III. Direct Evidence
Gagliano contends that he need not demonstrate that Angelica’s reason for terminating his employment was pretextual, because evidence of pretext is only required when there is no direct evidence that Gagliano was terminated because of his age. According to Gagliano, Jones’s comment about having little to offer was “directly related” to his termination and “by its terms is discriminatory.” We disagree. “Direct evidence is evidence which proves a fact without inference or presumption.” (Trop v. Sony Pictures Entertainment, Inc. (2005) 129 Cal.App.4th 1133, 1145.) In an age discrimination case, it “must indicate that the complained-of employment decision was motivated by the decision-maker’s ageism. As a result, ‘only the most blatant remarks, whose intent could be nothing other than to discriminate on the basis of age’ will constitute direct evidence of discrimination.” (Damon v. Fleming Supermarkets of Florida, Inc. (11th Cir. 1999) 196 F.3d 1354, 1359.) Jones’s comment does not meet this high standard. Not only was Jones only a person making recommendations rather than the ultimate employment decisions here, but the comment was made after the termination and was made in an entirely separate context from the termination—i.e., in a discussion about how the wisdom of Gagliano’s conditions for an acceptable employment offer.

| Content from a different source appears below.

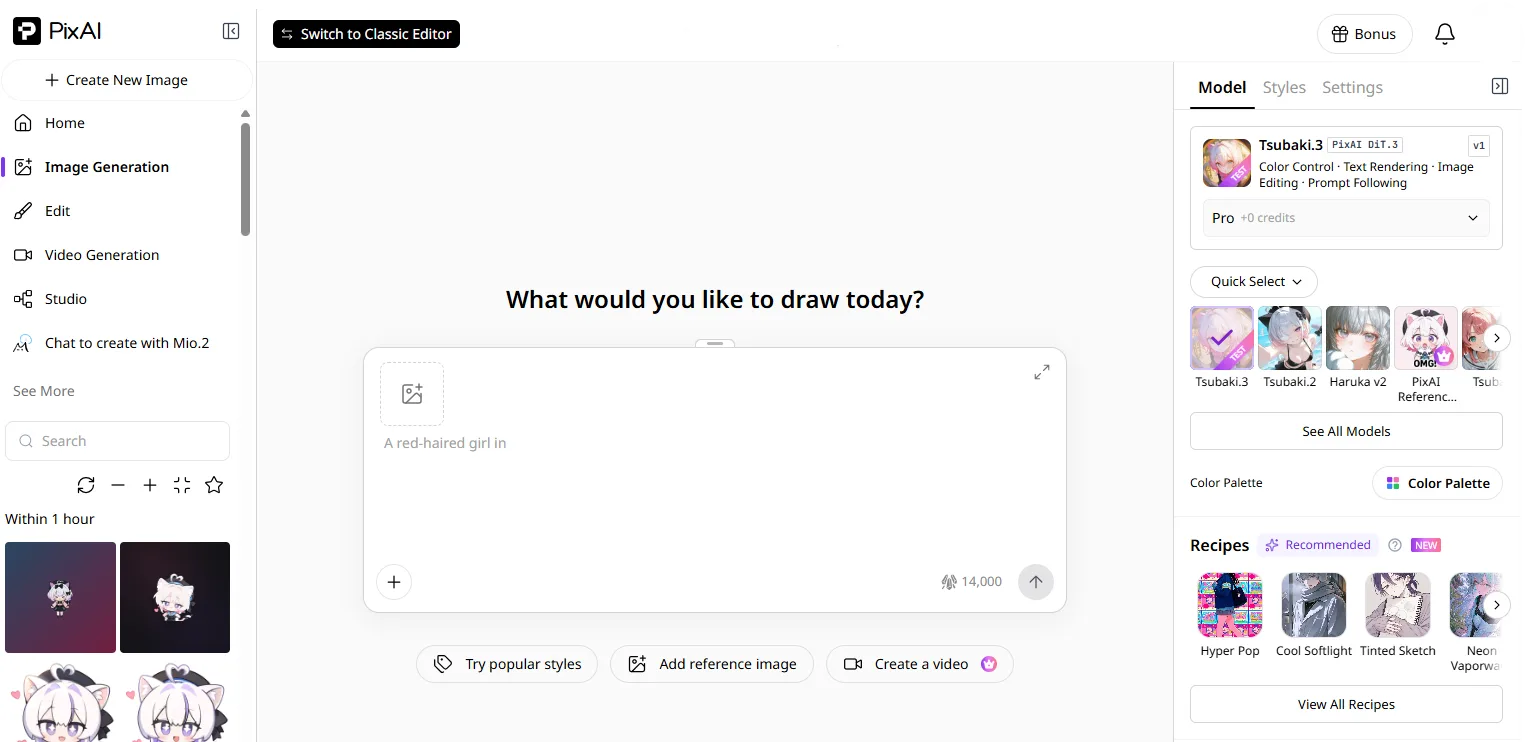Viewport: 1525px width, 742px height.
Task: Click the See All Models button
Action: pos(1346,431)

Jones’s words are not among those most blatant remarks whose intent could be nothing other than discriminatory—inferences are needed to conclude that Jones’s stated feelings about Gagliano’s post-termination employment selectivity revealed a bias that had motivated the termination of Gagliano’s employment from Angelica. Gagliano did not offer direct evidence of discrimination.
IV. Conclusion
Angelica met its burden with respect to the summary judgment motion. Gagliano offered no direct evidence of discrimination, and he failed to demonstrate triable issues of material fact with respect to whether Angelica had a legitimate, nondiscriminatory reason for failing to offer him a transfer or whether the reason was a pretext for age discrimination. “If the employer presents admissible evidence either that one or more of plaintiff’s prima facie elements is lacking, or that the adverse employment action was based on legitimate, nondiscriminatory factors, the employer will be entitled to summary judgment unless the plaintiff produces admissible evidence which raises a triable issue of fact material to the defendant’s showing.” (Caldwell v. Paramount Unified School Dist., supra, 41 Cal.App.4th at p. 203.) The trial court properly granted summary judgment in Angelica’s favor.
DISPOSITION
The judgment is affirmed. Respondent shall recover its costs on appeal.
We concur: PERLUSS, P. J., WILEY, J.
Judge of the Los Angeles Superior Court, assigned by the Chief Justice pursuant to article VI, section 6 of the California Constitution.